Anchorage landfill remains open despite quake damage
Although crews are working to repair damage at the Anchorage Regional Landfill near Eagle River following the Nov. 30 earthquake, staff with the municipality's Solid Waste Services are still on-site doing their jobs.
Employees continued to work this week in a back parking lot of the SWS Maintenance Building, which has been closed due to damage from the 7.1 quake.
"Every one of those columns has damage to it, so, there's no structural strength if that building were to shake again," said SWS Planning and Engineering manager Mark Madden.
Madden is one of the supervisors who used to work in the maintenance building, which also hosted repair work.
"We haven't been as productive as we'd normally would be," Madden said.
Ever since the building's closure the day after the quake, SWS trucks have been parked outdoors. Repairs are already expected to top $4 million.

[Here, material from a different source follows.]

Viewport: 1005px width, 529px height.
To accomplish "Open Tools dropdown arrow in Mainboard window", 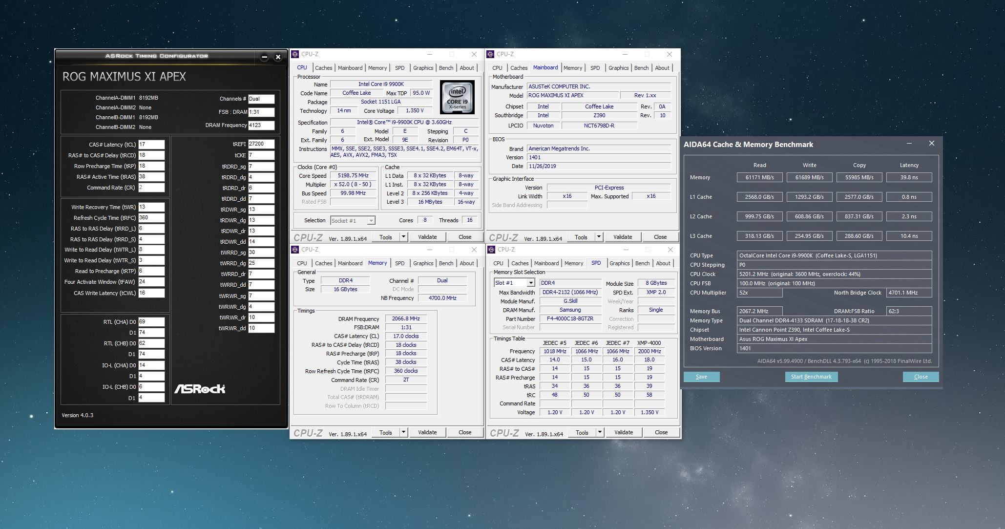I will (x=599, y=237).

"To replace it is probably about eight to nine million dollars, I believe right now," Madden said.
The Administration Building houses some department offices. Right now, though, it looks like a storage room.

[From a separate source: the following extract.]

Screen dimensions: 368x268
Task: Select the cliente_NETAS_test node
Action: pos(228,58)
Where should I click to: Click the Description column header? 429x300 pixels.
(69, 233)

"We have no locker rooms for our employees right now; the break room is kind of questionable," Madden said.
He and co-workers have moved to portable trailers across the parking lot. While it's been a bit stressful, there is still a sense of pride.
"We have not stopped any services," said SWS Recycling Coordinator Suzanna Caldwell. "We were open the day after the earthquake out here at the landfill, even despite all of the challenges we were facing."
SWS officials hope to get some money from the Federal Emergency Management Agency to help pay for the project, but failing that SWS would pay for the work. Management says it's way too soon to speculate how that could impact user fees.
The repair project could start later this year, and will take about a year to complete when it begins.